Supplied records:
----

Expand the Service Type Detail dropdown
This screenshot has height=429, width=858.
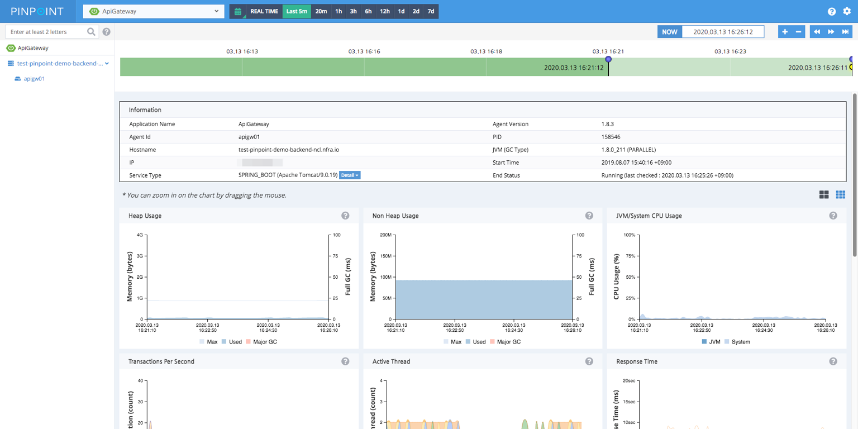tap(350, 175)
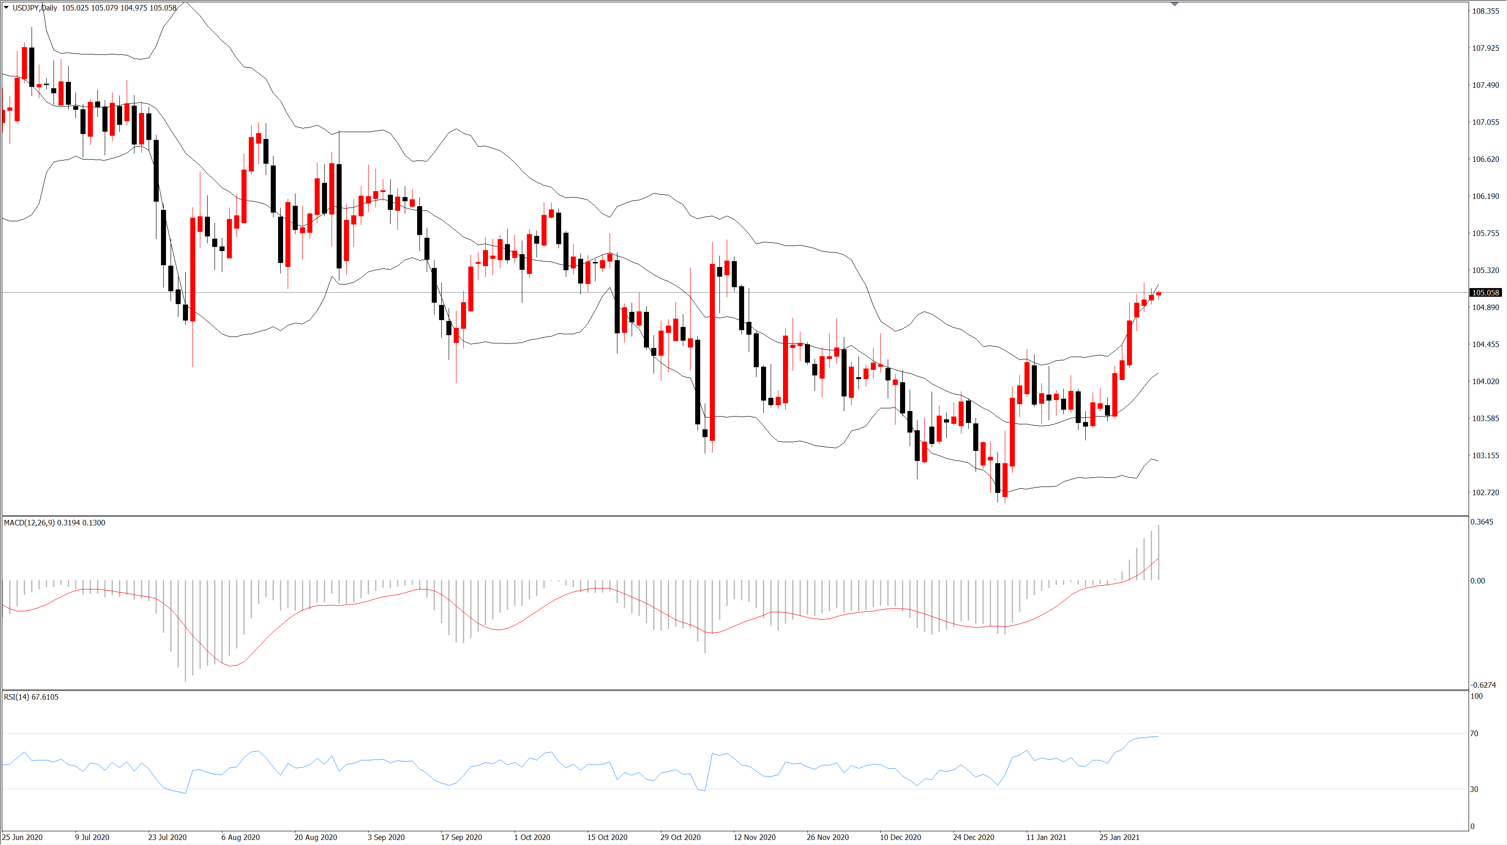
Task: Click the 15 Oct 2020 time axis label
Action: coord(607,837)
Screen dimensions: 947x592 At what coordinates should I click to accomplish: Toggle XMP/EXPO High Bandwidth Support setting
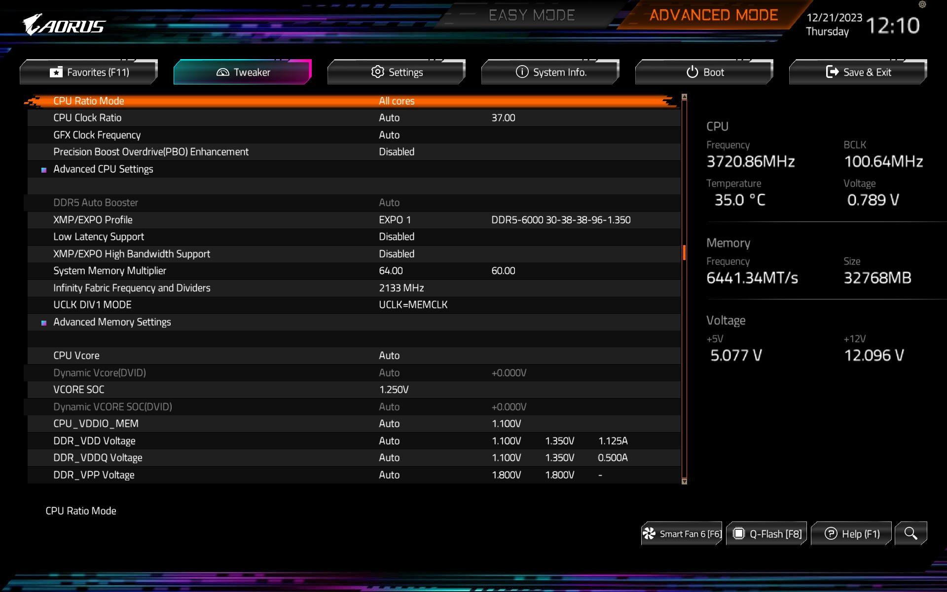coord(397,254)
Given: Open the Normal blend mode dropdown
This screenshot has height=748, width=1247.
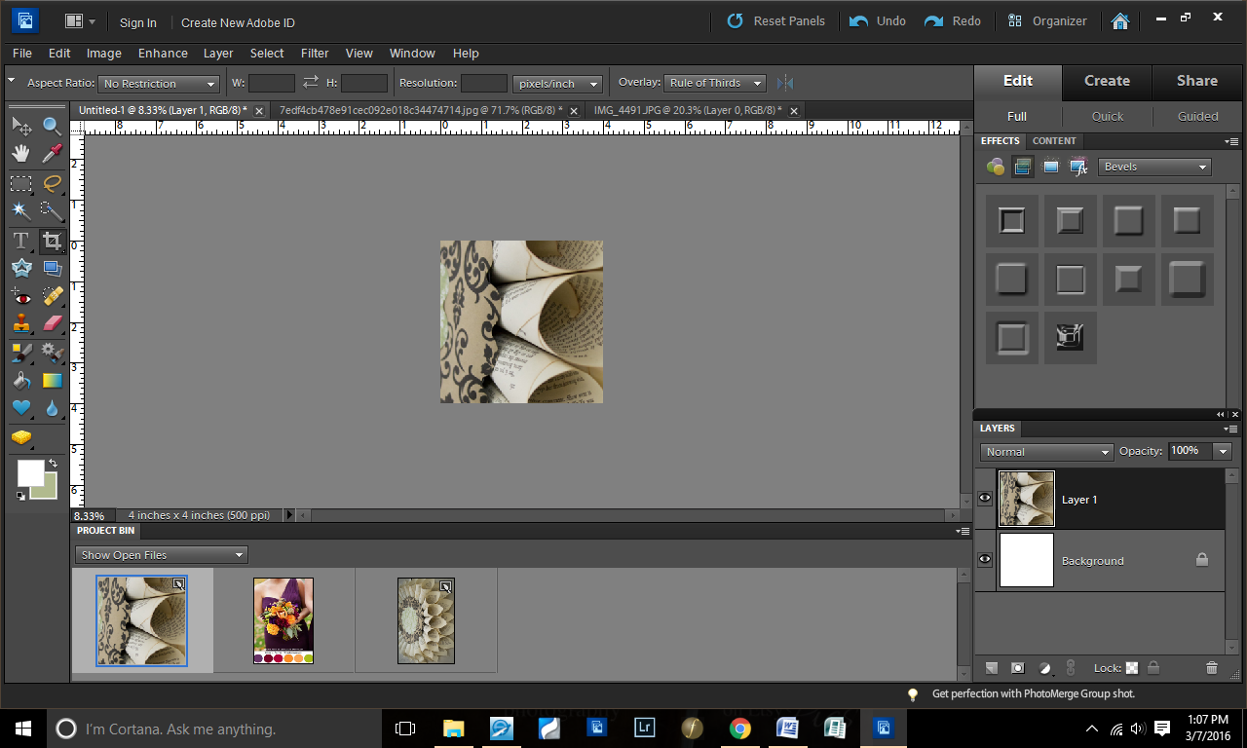Looking at the screenshot, I should pyautogui.click(x=1046, y=452).
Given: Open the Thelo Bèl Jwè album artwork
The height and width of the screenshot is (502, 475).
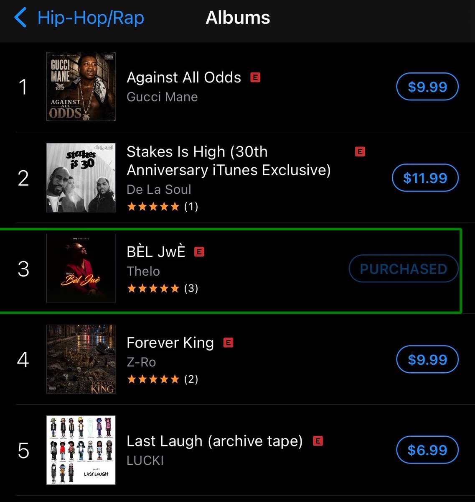Looking at the screenshot, I should pyautogui.click(x=81, y=269).
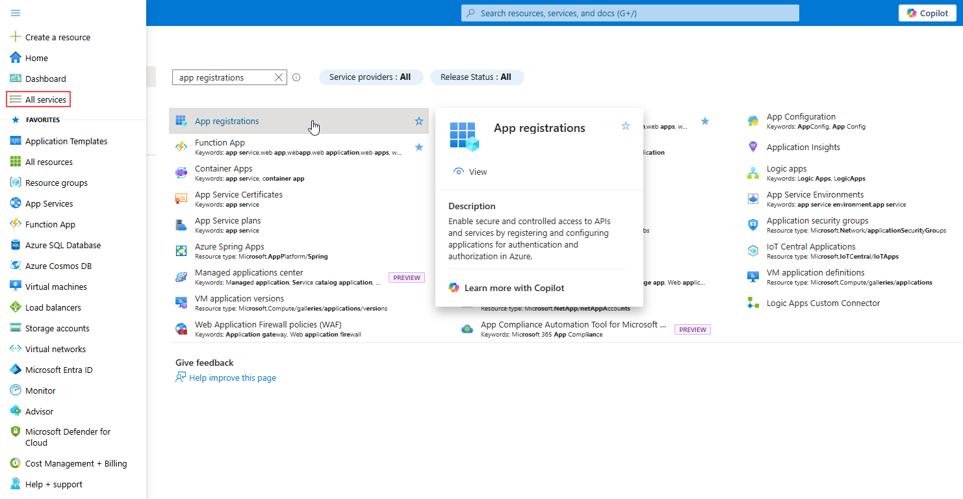963x499 pixels.
Task: Click the info icon beside filter box
Action: pos(296,77)
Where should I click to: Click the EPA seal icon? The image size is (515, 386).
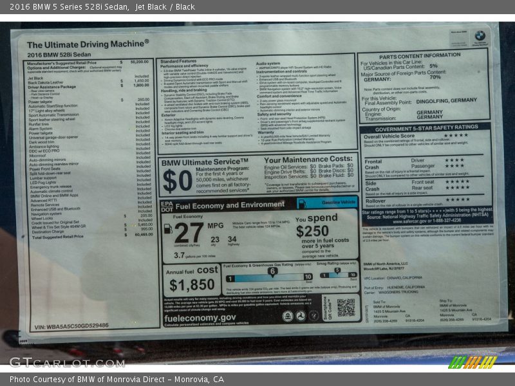[x=288, y=316]
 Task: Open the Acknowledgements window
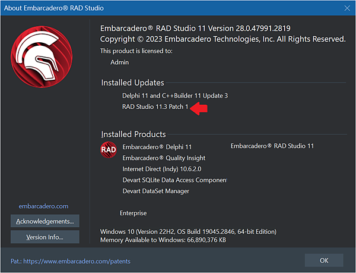click(x=45, y=221)
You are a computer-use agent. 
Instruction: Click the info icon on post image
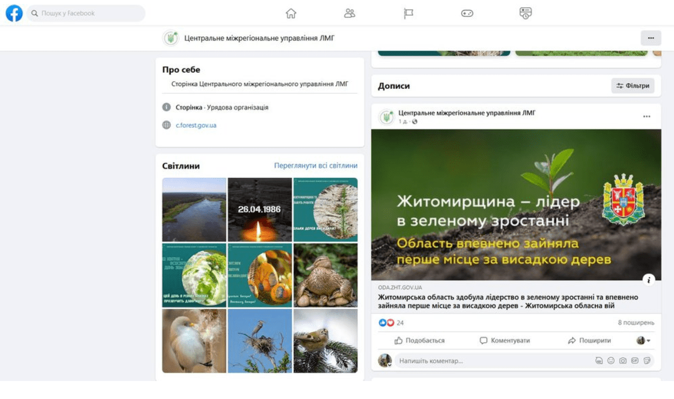coord(649,280)
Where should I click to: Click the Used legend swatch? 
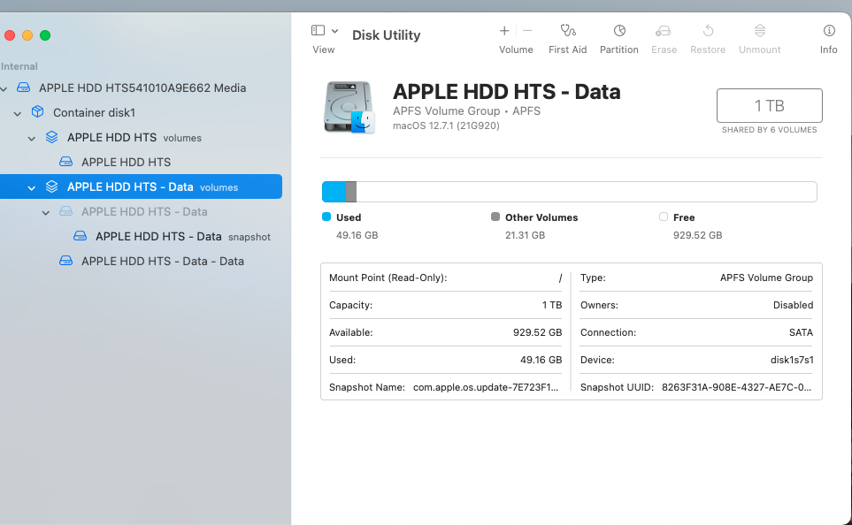click(x=328, y=217)
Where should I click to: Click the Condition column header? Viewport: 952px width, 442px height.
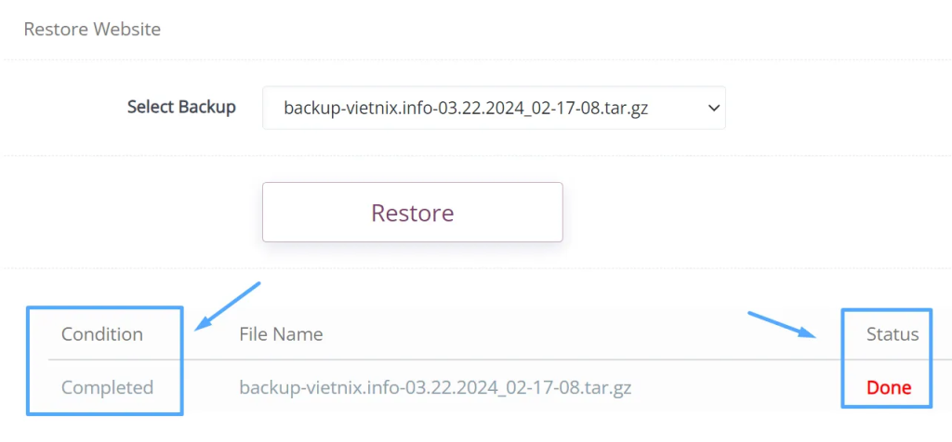[102, 334]
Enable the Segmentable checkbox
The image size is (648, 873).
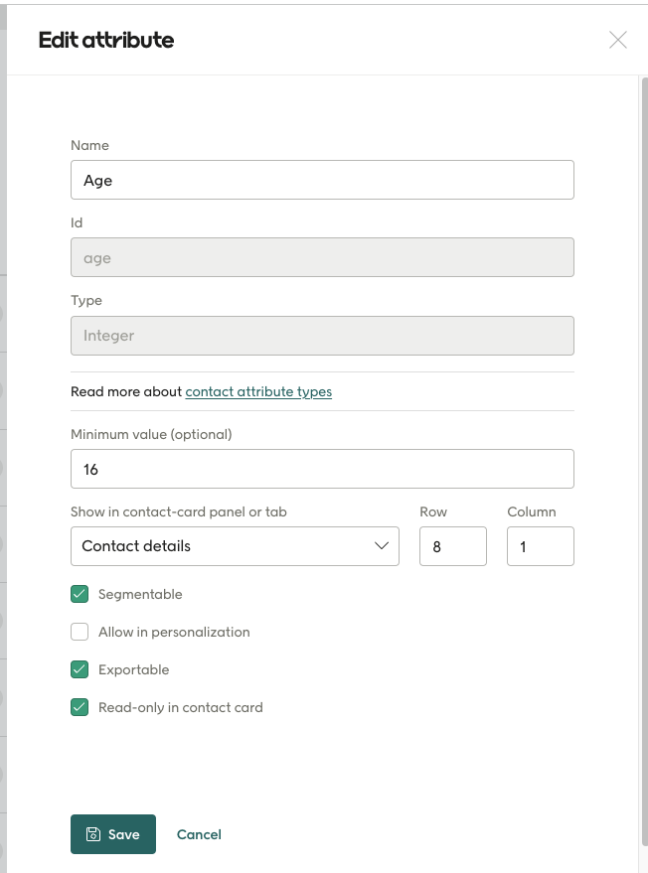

----

Directions for this task:
Rewrite the items from the beginning through the line containing "Action: pos(296,77)", replacing "dropdown" with "menu" and leaving everything else unchanged. Omit the pictures.

Response to this exercise:
Expand the Service Type Detail menu
This screenshot has height=429, width=858.
tap(350, 175)
Task: Click the 15 Oct 2020 time axis label
Action: coord(607,837)
Screen dimensions: 947x592 At what coordinates should I click to accomplish: Toggle XMP/EXPO High Bandwidth Support setting
coord(397,254)
Given: Open the Normal blend mode menu
This screenshot has height=748, width=1247.
Looking at the screenshot, I should pyautogui.click(x=1046, y=452).
Given: Open the Thelo Bèl Jwè album artwork
The height and width of the screenshot is (502, 475).
Looking at the screenshot, I should pyautogui.click(x=81, y=269).
963x499 pixels.
Task: Click the info icon beside filter box
Action: pos(296,77)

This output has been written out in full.